(Task):
The material below must be restated exactly, line by line.

(Available data):
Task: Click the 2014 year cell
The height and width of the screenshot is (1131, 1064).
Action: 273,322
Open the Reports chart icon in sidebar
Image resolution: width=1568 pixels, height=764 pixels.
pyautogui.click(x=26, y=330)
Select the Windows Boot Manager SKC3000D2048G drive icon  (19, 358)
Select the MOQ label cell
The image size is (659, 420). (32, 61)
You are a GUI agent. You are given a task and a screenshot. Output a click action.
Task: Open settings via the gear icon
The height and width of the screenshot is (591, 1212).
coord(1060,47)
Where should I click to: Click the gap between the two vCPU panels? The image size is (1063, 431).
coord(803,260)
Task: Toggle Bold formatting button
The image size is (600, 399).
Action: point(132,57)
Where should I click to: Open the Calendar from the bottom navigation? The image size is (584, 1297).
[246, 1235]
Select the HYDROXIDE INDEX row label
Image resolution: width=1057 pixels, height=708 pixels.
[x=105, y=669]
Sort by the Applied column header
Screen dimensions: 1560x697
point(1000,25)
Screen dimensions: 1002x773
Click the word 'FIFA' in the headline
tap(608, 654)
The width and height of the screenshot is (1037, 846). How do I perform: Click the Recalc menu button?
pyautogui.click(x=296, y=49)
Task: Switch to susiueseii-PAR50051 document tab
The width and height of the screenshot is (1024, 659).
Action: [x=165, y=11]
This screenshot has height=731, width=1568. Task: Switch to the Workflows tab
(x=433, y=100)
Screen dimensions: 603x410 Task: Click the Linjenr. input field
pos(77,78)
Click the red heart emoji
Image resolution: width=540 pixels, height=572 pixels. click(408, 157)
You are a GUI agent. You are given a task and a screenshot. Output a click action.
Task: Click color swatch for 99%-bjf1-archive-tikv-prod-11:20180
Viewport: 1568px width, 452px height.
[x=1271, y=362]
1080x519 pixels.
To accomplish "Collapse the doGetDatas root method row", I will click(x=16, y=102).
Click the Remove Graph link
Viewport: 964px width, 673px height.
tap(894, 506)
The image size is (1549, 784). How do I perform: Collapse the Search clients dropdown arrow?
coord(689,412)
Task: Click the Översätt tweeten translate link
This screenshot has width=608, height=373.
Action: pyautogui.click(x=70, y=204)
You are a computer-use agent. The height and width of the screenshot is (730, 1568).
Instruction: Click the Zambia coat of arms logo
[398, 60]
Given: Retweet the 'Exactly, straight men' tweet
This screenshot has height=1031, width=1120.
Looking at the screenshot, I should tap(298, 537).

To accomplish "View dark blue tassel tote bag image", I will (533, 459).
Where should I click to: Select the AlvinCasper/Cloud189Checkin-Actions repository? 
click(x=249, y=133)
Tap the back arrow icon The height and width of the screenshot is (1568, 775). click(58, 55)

(Response below):
Task: Click the 2014 year cell
The height and width of the screenshot is (1131, 1064).
Action: 273,322
Open the Reports chart icon in sidebar
Image resolution: width=1568 pixels, height=764 pixels.
pyautogui.click(x=26, y=330)
Select the Windows Boot Manager SKC3000D2048G drive icon  (19, 358)
Select the MOQ label cell
The image size is (659, 420). (32, 61)
You are a GUI agent. You are given a task and a screenshot. Output a click action.
Task: Open settings via the gear icon
The height and width of the screenshot is (591, 1212).
coord(1060,47)
Where should I click to: Click the gap between the two vCPU panels? The image size is (1063, 431).
coord(803,260)
Task: Toggle Bold formatting button
The image size is (600, 399).
Action: point(132,57)
Where should I click to: Open the Calendar from the bottom navigation? The image size is (584, 1297).
[246, 1235]
Select the HYDROXIDE INDEX row label
Image resolution: width=1057 pixels, height=708 pixels.
[x=105, y=669]
Sort by the Applied column header
Screen dimensions: 1560x697
point(1000,25)
Screen dimensions: 1002x773
Click the word 'FIFA' in the headline
tap(608, 654)
The width and height of the screenshot is (1037, 846). How do I perform: Click the Recalc menu button?
pyautogui.click(x=296, y=49)
Task: Switch to susiueseii-PAR50051 document tab
The width and height of the screenshot is (1024, 659).
Action: [x=165, y=11]
This screenshot has height=731, width=1568. Task: Switch to the Workflows tab
(x=433, y=100)
Screen dimensions: 603x410 Task: Click the Linjenr. input field
pos(77,78)
Click the red heart emoji
Image resolution: width=540 pixels, height=572 pixels. click(408, 157)
You are a GUI agent. You are given a task and a screenshot. Output a click action.
Task: Click color swatch for 99%-bjf1-archive-tikv-prod-11:20180
Viewport: 1568px width, 452px height.
[x=1271, y=362]
1080x519 pixels.
To accomplish "Collapse the doGetDatas root method row", I will click(x=16, y=102).
Click the Remove Graph link
Viewport: 964px width, 673px height.
tap(894, 506)
The image size is (1549, 784). How do I perform: Collapse the Search clients dropdown arrow?
coord(689,412)
Task: Click the Översätt tweeten translate link
This screenshot has width=608, height=373.
Action: pyautogui.click(x=70, y=204)
You are a computer-use agent. The height and width of the screenshot is (730, 1568).
Instruction: Click the Zambia coat of arms logo
[398, 60]
Given: Retweet the 'Exactly, straight men' tweet
This screenshot has height=1031, width=1120.
Looking at the screenshot, I should tap(298, 537).

To accomplish "View dark blue tassel tote bag image", I will (533, 459).
Where should I click to: Select the AlvinCasper/Cloud189Checkin-Actions repository? 
click(x=249, y=133)
Tap the back arrow icon The height and width of the screenshot is (1568, 775). click(58, 55)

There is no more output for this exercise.